WHAT YOU HAVE TO DO:
Could you return the material word for word, from its first line through the line containing "[x=207, y=146]", both ends included?

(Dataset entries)
## Begin

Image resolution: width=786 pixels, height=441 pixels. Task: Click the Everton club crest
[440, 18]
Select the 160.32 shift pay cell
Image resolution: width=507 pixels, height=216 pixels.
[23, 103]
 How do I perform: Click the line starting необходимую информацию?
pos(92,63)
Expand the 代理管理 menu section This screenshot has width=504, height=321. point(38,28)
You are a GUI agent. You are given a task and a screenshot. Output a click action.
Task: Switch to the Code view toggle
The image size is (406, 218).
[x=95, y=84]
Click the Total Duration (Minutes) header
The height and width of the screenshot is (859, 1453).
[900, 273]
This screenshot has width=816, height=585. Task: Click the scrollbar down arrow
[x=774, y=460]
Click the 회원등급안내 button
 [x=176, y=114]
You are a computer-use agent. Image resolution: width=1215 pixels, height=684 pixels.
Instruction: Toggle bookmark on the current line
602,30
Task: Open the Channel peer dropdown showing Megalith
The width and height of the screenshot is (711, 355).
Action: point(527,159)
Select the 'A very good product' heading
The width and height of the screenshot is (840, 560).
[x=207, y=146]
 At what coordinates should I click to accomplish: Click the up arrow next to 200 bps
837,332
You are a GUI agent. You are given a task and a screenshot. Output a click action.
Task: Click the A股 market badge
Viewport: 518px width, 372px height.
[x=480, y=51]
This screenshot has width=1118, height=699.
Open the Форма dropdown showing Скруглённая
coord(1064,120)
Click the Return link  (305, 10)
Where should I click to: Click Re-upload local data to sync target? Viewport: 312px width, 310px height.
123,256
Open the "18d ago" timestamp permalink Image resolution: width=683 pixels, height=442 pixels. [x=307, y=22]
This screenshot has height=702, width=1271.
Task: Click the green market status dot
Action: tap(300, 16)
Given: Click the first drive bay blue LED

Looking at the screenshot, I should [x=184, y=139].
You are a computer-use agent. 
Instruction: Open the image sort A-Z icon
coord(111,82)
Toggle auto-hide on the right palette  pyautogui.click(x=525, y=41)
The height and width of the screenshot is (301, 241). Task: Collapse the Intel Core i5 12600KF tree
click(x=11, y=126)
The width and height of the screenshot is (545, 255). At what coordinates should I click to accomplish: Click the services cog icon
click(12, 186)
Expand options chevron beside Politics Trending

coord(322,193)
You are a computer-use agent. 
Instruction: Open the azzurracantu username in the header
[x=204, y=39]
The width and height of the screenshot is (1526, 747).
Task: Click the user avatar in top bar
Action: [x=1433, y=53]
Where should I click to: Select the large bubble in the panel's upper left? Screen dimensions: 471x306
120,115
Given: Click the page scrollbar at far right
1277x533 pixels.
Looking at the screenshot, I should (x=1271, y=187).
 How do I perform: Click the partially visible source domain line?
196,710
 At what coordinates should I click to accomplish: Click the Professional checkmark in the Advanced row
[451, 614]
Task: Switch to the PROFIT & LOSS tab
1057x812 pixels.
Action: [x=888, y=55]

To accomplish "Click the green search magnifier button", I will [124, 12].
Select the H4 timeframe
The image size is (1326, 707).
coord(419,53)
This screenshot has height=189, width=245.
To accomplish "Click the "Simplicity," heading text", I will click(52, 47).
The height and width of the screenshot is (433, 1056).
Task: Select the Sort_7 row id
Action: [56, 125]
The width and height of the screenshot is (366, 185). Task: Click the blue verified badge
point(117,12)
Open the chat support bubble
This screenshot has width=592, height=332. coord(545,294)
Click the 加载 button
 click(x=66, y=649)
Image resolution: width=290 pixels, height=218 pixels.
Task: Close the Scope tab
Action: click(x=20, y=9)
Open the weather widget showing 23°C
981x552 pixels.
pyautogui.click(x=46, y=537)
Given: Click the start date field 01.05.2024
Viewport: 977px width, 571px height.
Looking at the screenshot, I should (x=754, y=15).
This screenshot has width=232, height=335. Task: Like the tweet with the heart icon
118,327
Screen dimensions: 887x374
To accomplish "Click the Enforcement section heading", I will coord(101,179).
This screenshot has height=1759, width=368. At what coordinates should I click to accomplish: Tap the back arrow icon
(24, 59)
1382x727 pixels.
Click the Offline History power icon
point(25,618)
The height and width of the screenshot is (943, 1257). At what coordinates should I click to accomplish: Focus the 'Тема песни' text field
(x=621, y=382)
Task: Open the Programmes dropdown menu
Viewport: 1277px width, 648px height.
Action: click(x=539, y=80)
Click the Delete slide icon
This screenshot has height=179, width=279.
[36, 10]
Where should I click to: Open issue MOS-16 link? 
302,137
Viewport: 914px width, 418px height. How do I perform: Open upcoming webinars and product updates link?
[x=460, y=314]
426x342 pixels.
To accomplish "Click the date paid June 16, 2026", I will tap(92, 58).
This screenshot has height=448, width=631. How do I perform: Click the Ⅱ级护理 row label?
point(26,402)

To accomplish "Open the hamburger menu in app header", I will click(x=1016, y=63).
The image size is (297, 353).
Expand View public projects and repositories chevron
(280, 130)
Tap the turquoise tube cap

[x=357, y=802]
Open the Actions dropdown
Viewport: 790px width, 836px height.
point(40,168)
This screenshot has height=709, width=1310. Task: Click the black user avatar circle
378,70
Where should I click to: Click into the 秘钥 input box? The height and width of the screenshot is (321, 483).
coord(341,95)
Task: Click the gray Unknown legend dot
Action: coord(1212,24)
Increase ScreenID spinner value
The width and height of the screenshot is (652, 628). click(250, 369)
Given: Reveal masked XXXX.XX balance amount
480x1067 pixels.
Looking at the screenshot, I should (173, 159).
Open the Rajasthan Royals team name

## End

THE RESPONSE:
Image resolution: width=786 pixels, height=441 pixels. Task: Click the Everton club crest
[440, 18]
Select the 160.32 shift pay cell
Image resolution: width=507 pixels, height=216 pixels.
[23, 103]
 How do I perform: Click the line starting необходимую информацию?
pos(92,63)
Expand the 代理管理 menu section This screenshot has width=504, height=321. point(38,28)
You are a GUI agent. You are given a task and a screenshot. Output a click action.
Task: Switch to the Code view toggle
The image size is (406, 218).
[x=95, y=84]
Click the Total Duration (Minutes) header
The height and width of the screenshot is (859, 1453).
[900, 273]
This screenshot has width=816, height=585. Task: Click the scrollbar down arrow
[x=774, y=460]
Click the 회원등급안내 button
 [x=176, y=114]
You are a computer-use agent. Image resolution: width=1215 pixels, height=684 pixels.
Instruction: Toggle bookmark on the current line
602,30
Task: Open the Channel peer dropdown showing Megalith
The width and height of the screenshot is (711, 355).
Action: point(527,159)
Select the 'A very good product' heading
The width and height of the screenshot is (840, 560).
[x=207, y=146]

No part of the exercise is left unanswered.